To be done:
- a) In the math thread, rewrite the reply that begins "how? \(f_x= 3y-3x^2" as a short bulleted list that keeps its main facts.
- b) From the math thread, echo word for word the stretch from "which would make" through "x=0 or 1^(1/3)?".
- c) In the math thread, the reply that begins "Oh, I am sorry" names which equations to use to find a max or min?

Text block:
════

We will use it them if the conditions above doesn't fit.

Answer 6

and both f_xx and f_yy would be equal to zero only when x and y are equal to 0

Answer 7

which would make f_x and f_y critical points, but I dont know if thyre a max or min because the second order derivative at those points isnt negative or positive

Answer 8

Oh, I am sorry, to find max/min, we use \(f_x=0,f_y=0\) not \(f_{xx}, f_{yy}\)

Answer 9

Tell me , what do you get for the point?

Answer 10

so for the points that make f_y equal to zero, did you get x=0 or 1^(1/3)?

Answer 11

how? \(f_x= 3y-3x^2=3(y-x^2)=0\) iff \(y-x^2=0\)
\(f_y = 3x -3y^2= 3(x-y^2)=0\) iff \(x -y^2=0\)
Hence we have \(y=x^2\\x=y^2\)
only (0,0) and (1,1) are solutions for both them, right?

════

Supplied material:
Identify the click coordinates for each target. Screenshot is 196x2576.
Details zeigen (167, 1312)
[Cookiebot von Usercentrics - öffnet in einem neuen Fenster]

════

Solutions to the problems:
- a)
- f_x = 3y − 3x² = 3(y − x²), which is zero exactly when y = x².
- f_y = 3x − 3y² = 3(x − y²), which is zero exactly when x = y².
- Together these give the system y = x² and x = y².
- The reply asks whether (0,0) and (1,1) are the only points that satisfy both.

- b)
which would make f_x and f_y critical points, but I dont know if thyre a max or min because the second order derivative at those points isnt negative or positive

Answer 8

Oh, I am sorry, to find max/min, we use \(f_x=0,f_y=0\) not \(f_{xx}, f_{yy}\)

Answer 9

Tell me , what do you get for the point?

Answer 10

so for the points that make f_y equal to zero, did you get x=0 or 1^(1/3)?

- c) It says to use f_x = 0 and f_y = 0, not f_xx and f_yy.